When Laurie posted the image on Facebook, I was caught completely by surprise. My eyes filled with tears and I stopped breathing. I had no pictures. My mother had saved a few, but by the time my brother and I cleaned the house after mom passed, the pictures were gone. Mom loved Celeste, too.

A writer. A thinker. Compassionate, soulful and deep. Her eyes look at me now accusing – and I don’t have the words to respond. She teaches Blake, Coleridge, and Wordsworth to spellbound students at Berkeley. I just survived. She deserves more now. She deserved more then.
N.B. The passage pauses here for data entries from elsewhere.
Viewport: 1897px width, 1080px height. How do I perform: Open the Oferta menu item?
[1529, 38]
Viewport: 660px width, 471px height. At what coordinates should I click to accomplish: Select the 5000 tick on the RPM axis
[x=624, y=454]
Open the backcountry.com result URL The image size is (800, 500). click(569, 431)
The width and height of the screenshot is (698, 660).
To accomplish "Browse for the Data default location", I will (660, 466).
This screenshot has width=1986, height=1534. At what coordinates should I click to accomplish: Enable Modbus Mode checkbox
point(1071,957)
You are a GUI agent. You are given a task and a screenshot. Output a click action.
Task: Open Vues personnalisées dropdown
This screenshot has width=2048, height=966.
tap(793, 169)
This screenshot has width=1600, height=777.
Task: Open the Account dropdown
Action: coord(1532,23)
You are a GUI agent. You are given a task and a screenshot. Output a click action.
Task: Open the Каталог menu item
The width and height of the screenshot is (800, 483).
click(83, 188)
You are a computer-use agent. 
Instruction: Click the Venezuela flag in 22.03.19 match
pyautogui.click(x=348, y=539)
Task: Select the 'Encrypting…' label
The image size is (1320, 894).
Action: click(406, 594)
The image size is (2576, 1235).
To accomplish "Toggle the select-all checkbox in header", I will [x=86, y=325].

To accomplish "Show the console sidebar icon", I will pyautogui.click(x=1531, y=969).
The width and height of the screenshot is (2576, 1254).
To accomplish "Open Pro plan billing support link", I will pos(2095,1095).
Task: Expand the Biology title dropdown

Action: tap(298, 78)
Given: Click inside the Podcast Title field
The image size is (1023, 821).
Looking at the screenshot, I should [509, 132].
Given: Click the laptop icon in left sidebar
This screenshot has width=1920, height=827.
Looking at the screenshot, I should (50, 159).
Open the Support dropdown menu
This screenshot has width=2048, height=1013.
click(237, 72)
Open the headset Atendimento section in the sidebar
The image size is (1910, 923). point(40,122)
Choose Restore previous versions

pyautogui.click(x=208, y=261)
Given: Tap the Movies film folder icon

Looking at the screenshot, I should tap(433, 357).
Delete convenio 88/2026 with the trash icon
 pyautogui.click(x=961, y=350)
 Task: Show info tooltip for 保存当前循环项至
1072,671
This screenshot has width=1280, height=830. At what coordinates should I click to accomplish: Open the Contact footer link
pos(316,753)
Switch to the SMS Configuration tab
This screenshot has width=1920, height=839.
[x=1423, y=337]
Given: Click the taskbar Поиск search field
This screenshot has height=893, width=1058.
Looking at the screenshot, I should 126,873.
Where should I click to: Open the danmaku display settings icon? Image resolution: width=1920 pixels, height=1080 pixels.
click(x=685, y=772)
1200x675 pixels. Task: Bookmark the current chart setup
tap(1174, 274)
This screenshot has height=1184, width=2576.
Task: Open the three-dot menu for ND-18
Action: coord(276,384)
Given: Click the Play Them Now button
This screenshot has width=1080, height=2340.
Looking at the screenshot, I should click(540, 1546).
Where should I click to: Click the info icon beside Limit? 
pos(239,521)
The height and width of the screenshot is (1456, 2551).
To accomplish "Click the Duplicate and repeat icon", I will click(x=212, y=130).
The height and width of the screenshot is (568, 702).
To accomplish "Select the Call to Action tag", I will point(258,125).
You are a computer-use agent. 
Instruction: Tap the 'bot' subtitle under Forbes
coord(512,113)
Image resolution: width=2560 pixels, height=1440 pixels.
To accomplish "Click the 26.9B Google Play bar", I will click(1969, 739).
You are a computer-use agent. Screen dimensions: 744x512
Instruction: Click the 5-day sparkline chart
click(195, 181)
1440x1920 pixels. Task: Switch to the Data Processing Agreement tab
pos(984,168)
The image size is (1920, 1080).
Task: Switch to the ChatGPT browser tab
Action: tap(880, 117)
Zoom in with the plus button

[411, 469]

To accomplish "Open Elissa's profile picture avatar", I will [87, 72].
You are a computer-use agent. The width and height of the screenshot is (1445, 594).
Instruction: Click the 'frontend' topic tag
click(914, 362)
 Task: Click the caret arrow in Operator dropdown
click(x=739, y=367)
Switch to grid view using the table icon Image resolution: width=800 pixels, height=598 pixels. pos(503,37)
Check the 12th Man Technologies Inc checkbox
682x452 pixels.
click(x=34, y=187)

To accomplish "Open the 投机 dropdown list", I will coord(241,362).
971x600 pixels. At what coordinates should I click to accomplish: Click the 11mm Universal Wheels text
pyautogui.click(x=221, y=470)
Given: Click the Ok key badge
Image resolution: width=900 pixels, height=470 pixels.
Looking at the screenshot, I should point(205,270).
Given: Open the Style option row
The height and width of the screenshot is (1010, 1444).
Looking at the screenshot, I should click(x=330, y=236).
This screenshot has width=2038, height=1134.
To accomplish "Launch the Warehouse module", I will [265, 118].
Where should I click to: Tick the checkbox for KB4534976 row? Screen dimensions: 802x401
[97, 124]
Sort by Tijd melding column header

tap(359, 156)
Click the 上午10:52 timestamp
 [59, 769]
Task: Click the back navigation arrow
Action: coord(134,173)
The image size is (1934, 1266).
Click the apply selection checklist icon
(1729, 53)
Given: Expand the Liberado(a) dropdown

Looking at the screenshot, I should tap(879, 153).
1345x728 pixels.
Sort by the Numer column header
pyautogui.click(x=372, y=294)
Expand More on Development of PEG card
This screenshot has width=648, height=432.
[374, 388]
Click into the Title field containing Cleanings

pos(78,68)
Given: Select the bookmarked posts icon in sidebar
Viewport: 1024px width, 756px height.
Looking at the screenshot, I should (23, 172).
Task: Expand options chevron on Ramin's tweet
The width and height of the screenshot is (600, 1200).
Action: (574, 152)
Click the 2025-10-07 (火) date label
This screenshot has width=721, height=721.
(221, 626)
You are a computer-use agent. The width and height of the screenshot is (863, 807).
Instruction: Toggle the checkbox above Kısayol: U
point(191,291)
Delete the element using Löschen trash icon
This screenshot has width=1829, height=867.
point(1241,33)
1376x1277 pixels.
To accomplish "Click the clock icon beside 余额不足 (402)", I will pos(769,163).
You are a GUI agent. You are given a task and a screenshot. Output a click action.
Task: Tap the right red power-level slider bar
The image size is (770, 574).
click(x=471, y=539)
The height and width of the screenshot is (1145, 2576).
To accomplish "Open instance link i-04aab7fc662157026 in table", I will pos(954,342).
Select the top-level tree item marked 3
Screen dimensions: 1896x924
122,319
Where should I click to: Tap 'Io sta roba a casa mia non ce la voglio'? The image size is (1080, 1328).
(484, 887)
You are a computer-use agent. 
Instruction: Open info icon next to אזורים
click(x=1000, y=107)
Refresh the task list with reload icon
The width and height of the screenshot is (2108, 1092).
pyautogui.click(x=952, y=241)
Celeste. She was an undergrad at Penn, getting her bachelors and masters concurrently, destined for doctoral work through a fellowship at Yale. On a whim, she took a part time job at a pizza shop just off campus, within sight of the highrise dorms. I was running the ovens in the shop and closing up at night. She was different than any of the other students we’d hired; different than anyone I’d known. Tall, lean, agile, she was quick to laugh, quicker with a comeback and brilliantly engaging in even the most casual conversation. Through her influence I read Mysteries of Udolpho and Melmouth the Wanderer. I developed a fondness for Blake and Coleridge, and an immature awareness of Spencer and Milton. I was engaged by the criticism of Harold Bloom, and the place held by Marx, Nietsche, and the Transcendentalists in literary criticism. I appreciated the simple and anticipated the profound. Celeste.